成若白本以為貝利利要聽的是和國畫或者插花有關的課程,沒想到她聽的是全球經濟形式變化,不免奇怪:「你怎麼突然對經濟感興趣了?」
「我媽讓我多學點,萬一以後花店開不下去,我還得回家接受家裡的幾個代加工廠。」貝利利不擅長說謊,那些臺詞都是於玫實現幫她考慮好的。
成若白也沒有懷疑,只是皺了皺眉:「那幹嘛讓我也來聽。」
「因為你什麼都不懂啊,我們總不能把花舍的事情全部交給於玫打理吧。現在花舍經營狀況越來越差,她大部分精力都放在旅遊直播上,我們必須幫她分擔憂愁。」貝利利眼睛左顧右看,嘴上卻振振有詞,手心裡全是汗水。

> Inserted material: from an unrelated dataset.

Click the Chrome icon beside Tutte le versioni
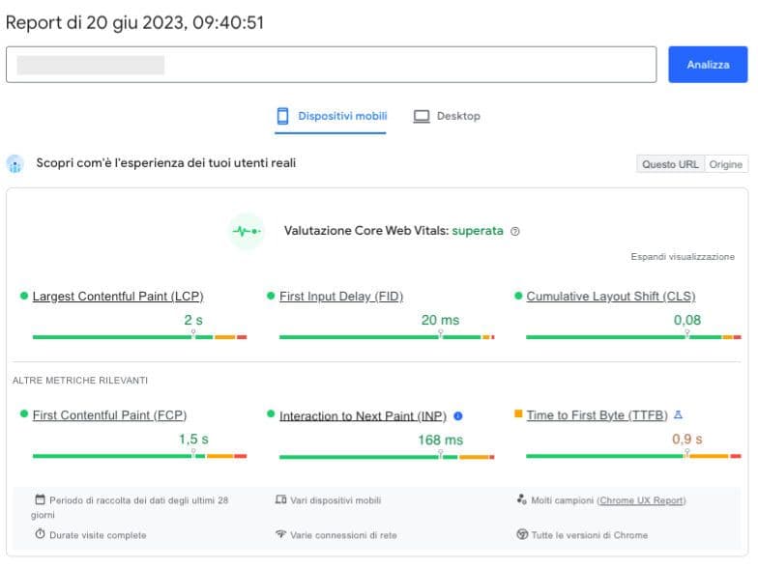 click(522, 534)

「有道理。於玫說大賽中有個專案,是按照特定金額置辦花材,需要一定的經濟觀念。等我拿到冠軍之後,也得計劃下獎金怎麼用,要是有多餘的錢……」
成若白美滋滋地想,她可以帶高旗去a城之眼吃飯,讓女孩跳芭蕾給他看,然後聽上一曲小提琴曲《lovingyou》……雖然這些她都體驗過,但跟他在一起,感覺肯定完全不同。

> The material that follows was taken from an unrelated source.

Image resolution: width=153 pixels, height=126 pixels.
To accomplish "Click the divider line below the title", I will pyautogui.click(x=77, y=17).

成若白忙不迭跟貝利利一起坐車去a大,在伊夫樓的一間多媒體會議室落座。
有幾年沒回母校,a大蓋了新樓,會議室也翻修過,加了許多新的多媒體設施,座椅換成更舒服的沙發墊子。
離開課還有十分鐘,屋子就滿滿當當。來的基本上都是女生,穿著一個賽一個的漂亮,有幾個女生甚至穿了露出事業線的v領短裙,有幾個拿著大炮筒似的相機。
成若白懷疑自己走錯了地方:「這裡是不是講攝影的?」
「不是。現在的女孩子也,真不知道什麼叫矜持了……」貝利利剛嘆口氣,主講人南城就走進來。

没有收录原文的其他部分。